Fluorescence is shown as a function of the tested molecules: TFA, NaF, NaCl, and microfluidics oil (Fluo-oil 135) with or without surfactant (FluoroSurf O at 2%). n = 3 biological replicates with two technical replicates each. For TFA and oil: n = 1 biological replicate. Fluorescence was measured at 𝜆excitation = 510 nm and 𝜆emission = 550 nm.
Calibration of the FluorMango aptamer after 1 hour of incubation.
Figure 6: Calibration of the FluorMango aptamer after 1 hour of incubation
Relative fluorescence is shown as a function of increasing NaF concentrations, measured at 𝜆excitation = 510 nm and 𝜆emission = 550 nm. Each biological replicate (n = 3) included two technical replicates. Grey points represent individual measurements (n = 3), and black symbols indicate the mean values. The shaded area represents the confidence interval at 95%.

In Figure 5, specificity tests of FluorMango aptamer in the presence of various salts and small molecules confirm the findings of Husser et al., 2023 and demonstrate strong aptamer specificity.
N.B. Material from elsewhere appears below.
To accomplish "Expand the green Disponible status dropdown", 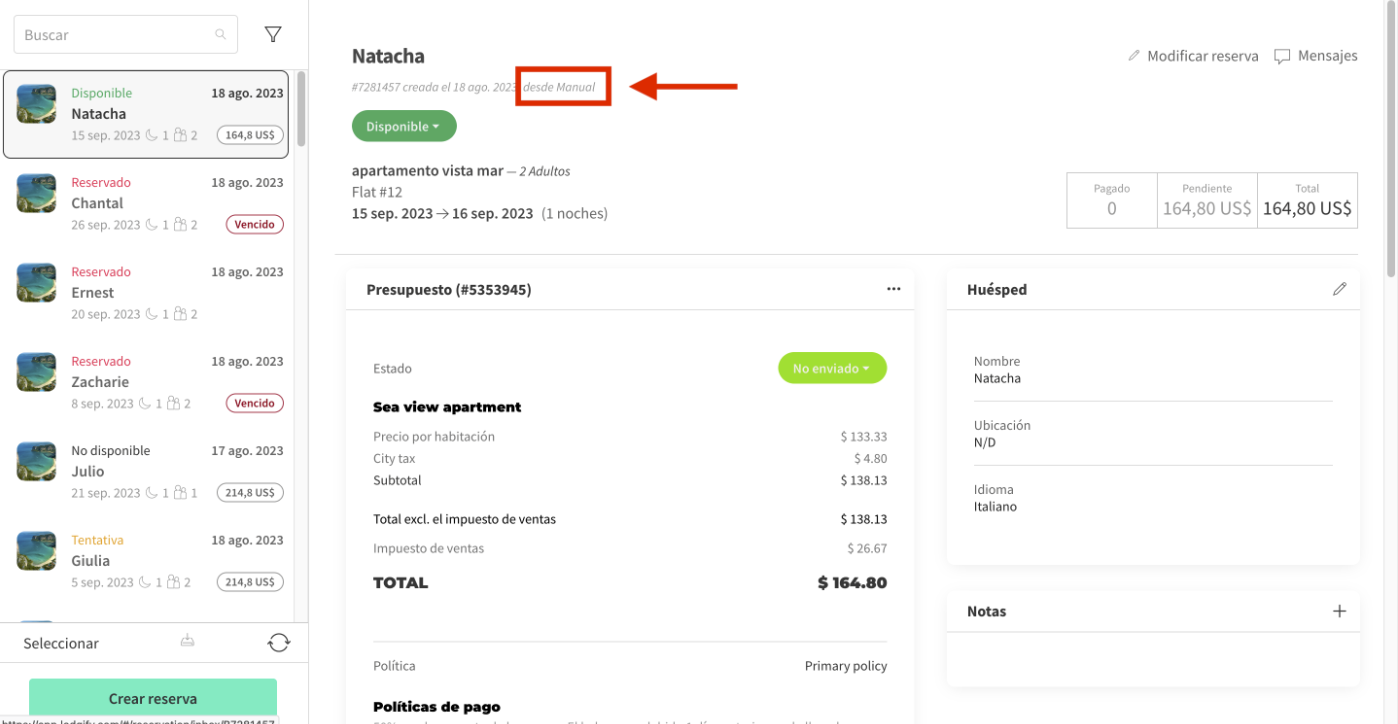I will (x=404, y=127).
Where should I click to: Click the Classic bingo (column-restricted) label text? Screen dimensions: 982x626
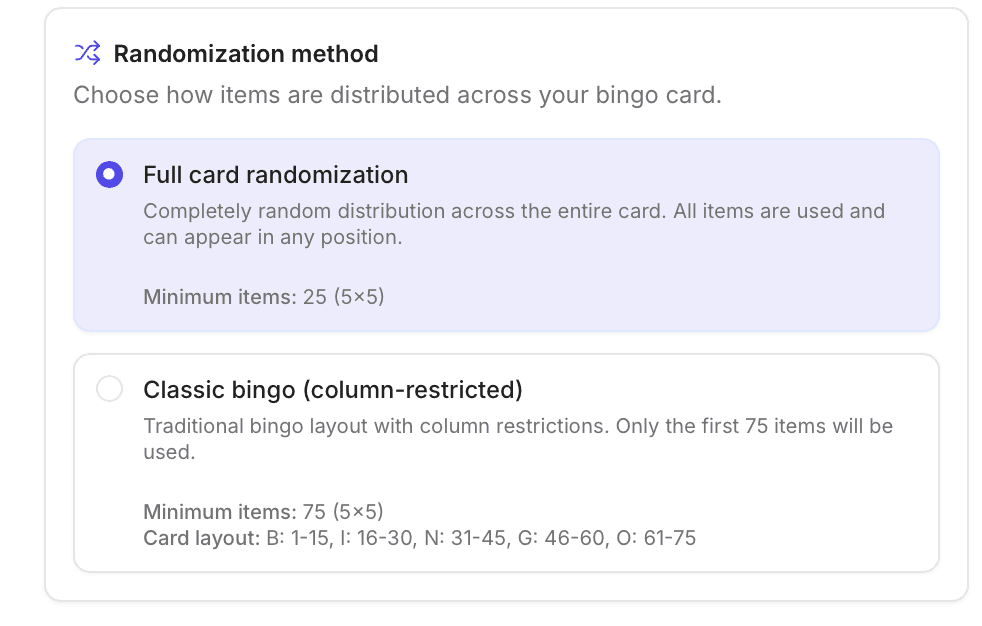332,389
In Figure 6, calibration experiments across different fluoride concentrations show that the biosensor produces a clear, proportional, and highly fluoride-specific fluorescence response.

Fluorescence measurement in 384-well microplates in the presence of NaF or other compounds (negative controls).
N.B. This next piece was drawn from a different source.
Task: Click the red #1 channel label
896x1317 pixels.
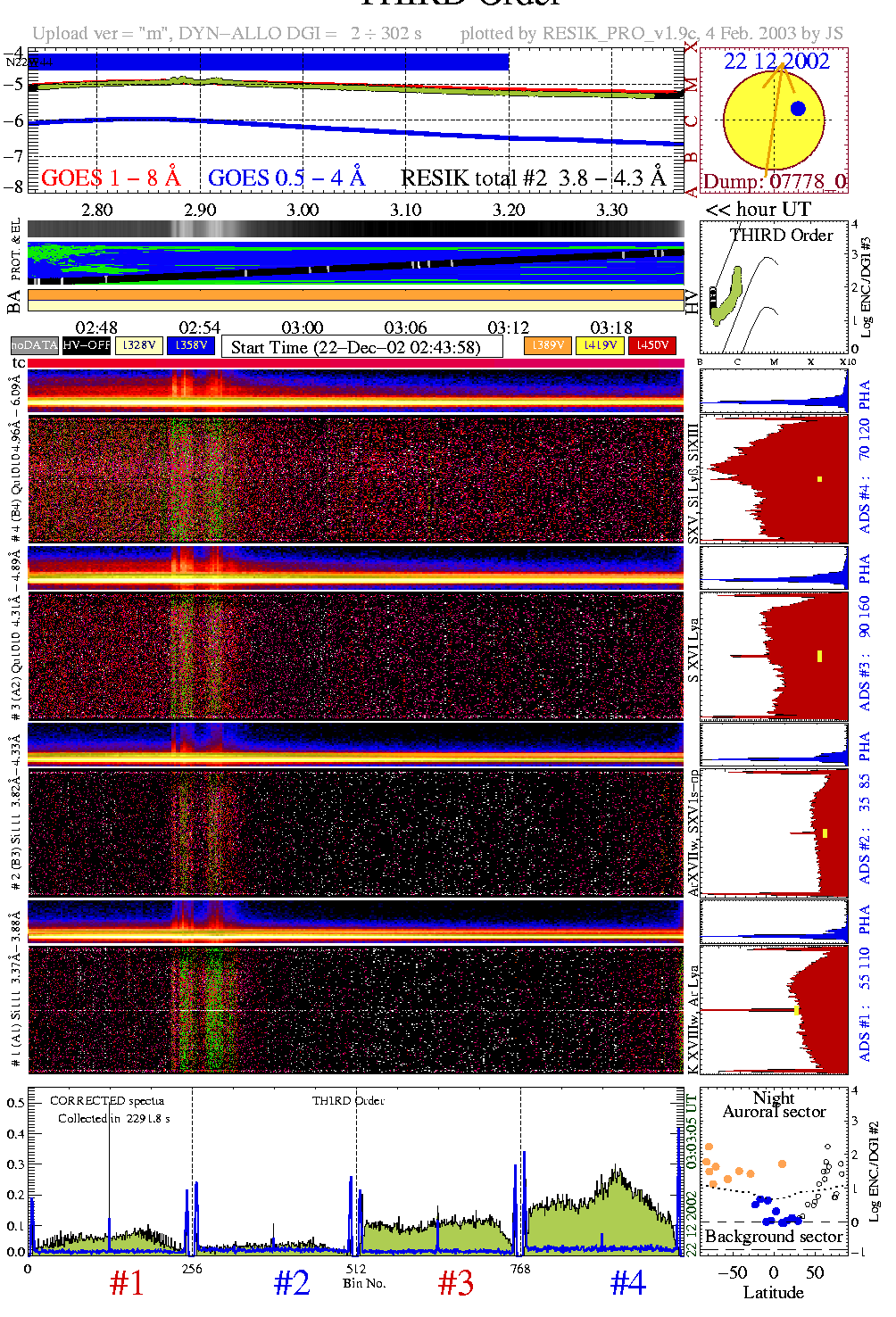Action: [127, 1283]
The aptamer functions as a fluoride-specific biosensor. However, its extracellular nature (it does not permeate the cell wall) requires a compatible strategy to screen DeHa2 variants produced in the orthogonal replication strain.
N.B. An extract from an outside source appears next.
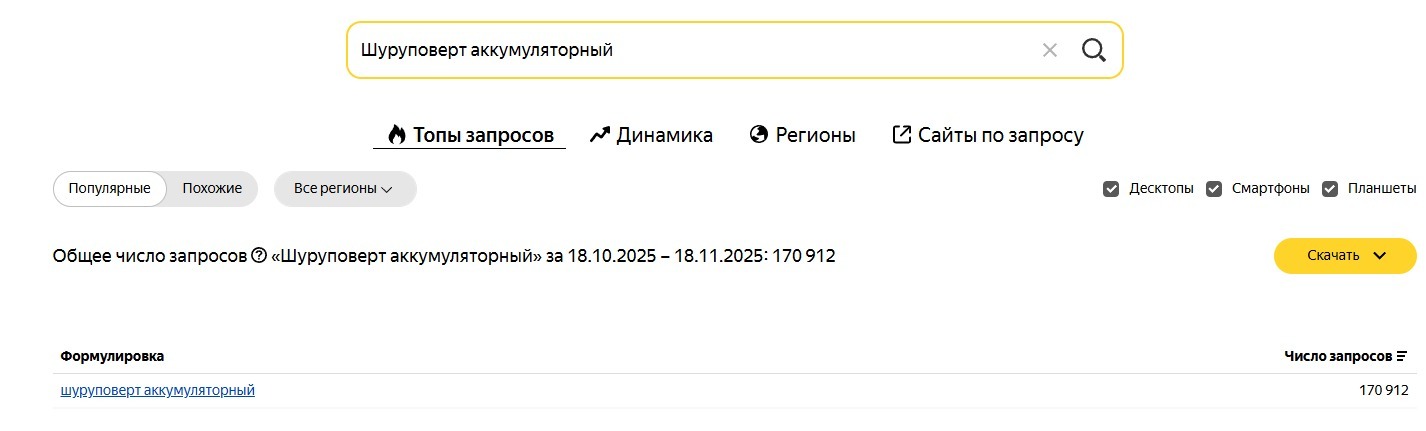Select the Популярные toggle option
The width and height of the screenshot is (1426, 431).
[110, 189]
Develop a droplet microfluidic screening platform to compartmentalize the FluorMango aptamer and a single cell of the orthogonal replication strain to quantify fluoride release by DeHa2 variants.

Water-in-oil emulsion droplets containing the FluorMango aptamer and its ligand TO1-biotin, with or without fluoride ions, were generated in a microfluidic device. Droplets were screened one by one for their fluorescence and were subjected to sorting based on intensity thresholding.                    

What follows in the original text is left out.